May 24, 2005 19:55
New layout. Whoo hoo.
I was looking back over my entries just now, and I began thinking about things. Nothing in my life seems to want to go right this year. No matter how hard you try, you can't make better. And I tried, I really did. I tried acting like I usually do, like I did last year, and I guess it worked for the kids at school and for my parents. But I can't fool myself. I'm still unhappy. I'm not sure when I will be. I mean, come on, my life isn't just going to be me going through the day smiling and nodding to make everyone else think I'm fine. Because sometimes I'm not. Sometimes I just want to walk away in the middle of a conversation and go find some place to sleep in, where I don't have to listen to the consistant ramblings of people that don't actually know what they're talking about.

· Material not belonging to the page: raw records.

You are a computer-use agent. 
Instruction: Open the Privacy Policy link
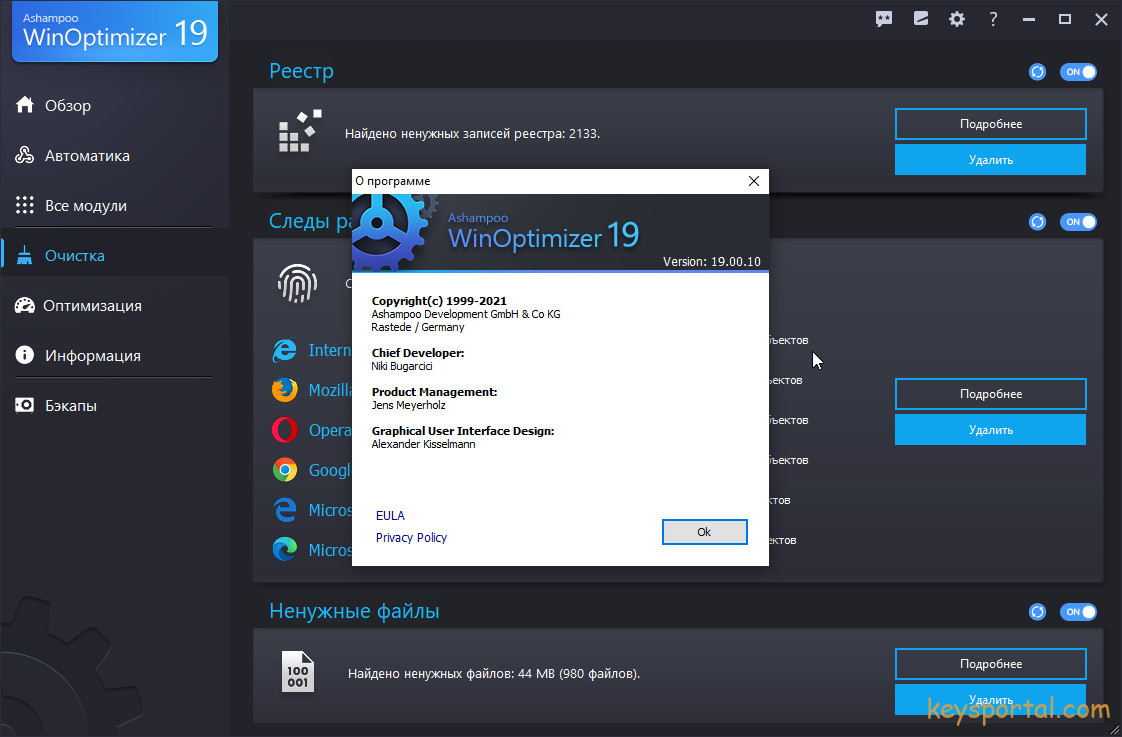click(411, 538)
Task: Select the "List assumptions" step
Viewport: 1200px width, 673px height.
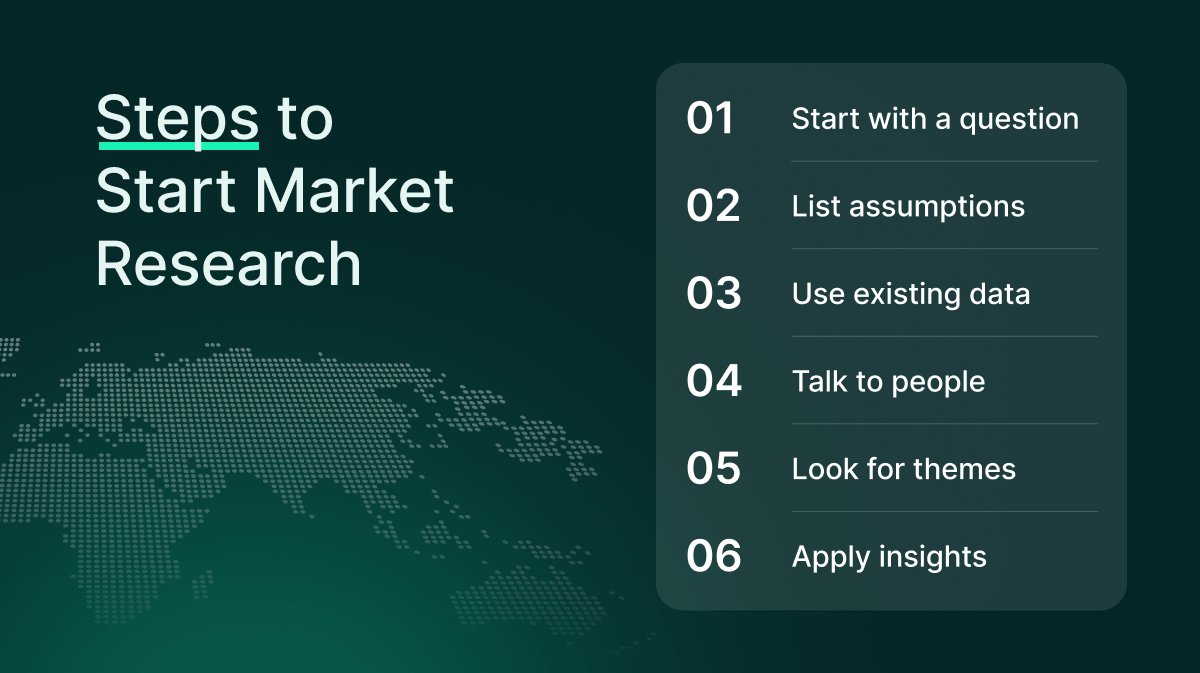Action: (908, 206)
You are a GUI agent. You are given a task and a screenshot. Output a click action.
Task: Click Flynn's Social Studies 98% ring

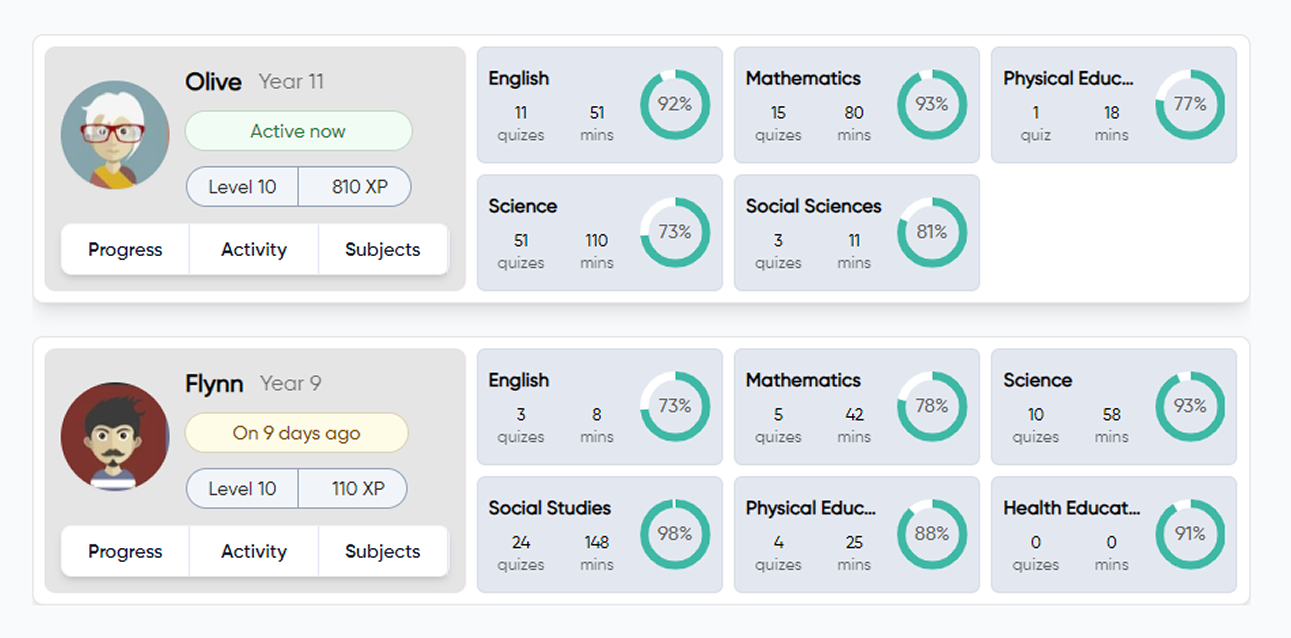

I've finally gotten to Illinois, where I'm going to be staying until sometime in July so I can spend time with my mom. I actually didn't want to come. It's not that I don't love her or anything (I do, and that's the only reason why I came). I just didn't want to leave my familiar little house to come to a home that I used to live in and now feels so foreign to me. And I didn't want to go back to those people that made me so miserable for the first 15 years of my life. They suck. =(
There's really nothing I can do now. I didn't want to hurt mom's feelings (because she's stupid enough to think that if I say no to her, that I don't love her anymore). But now I have nothing to do but play on the computer, and then everyone complains that I'm spending too much time on it. I just want to scream at them. I was to tell them that it's their fault for not asking me to do stuff with them. If there's nothing else to do, I'm not getting off of this computer. It keeps me occupied so that I don't have to think about how much it sucks to be here.
Well, the computer seems to be the only good part of this trip so far. God, I suck so much at life.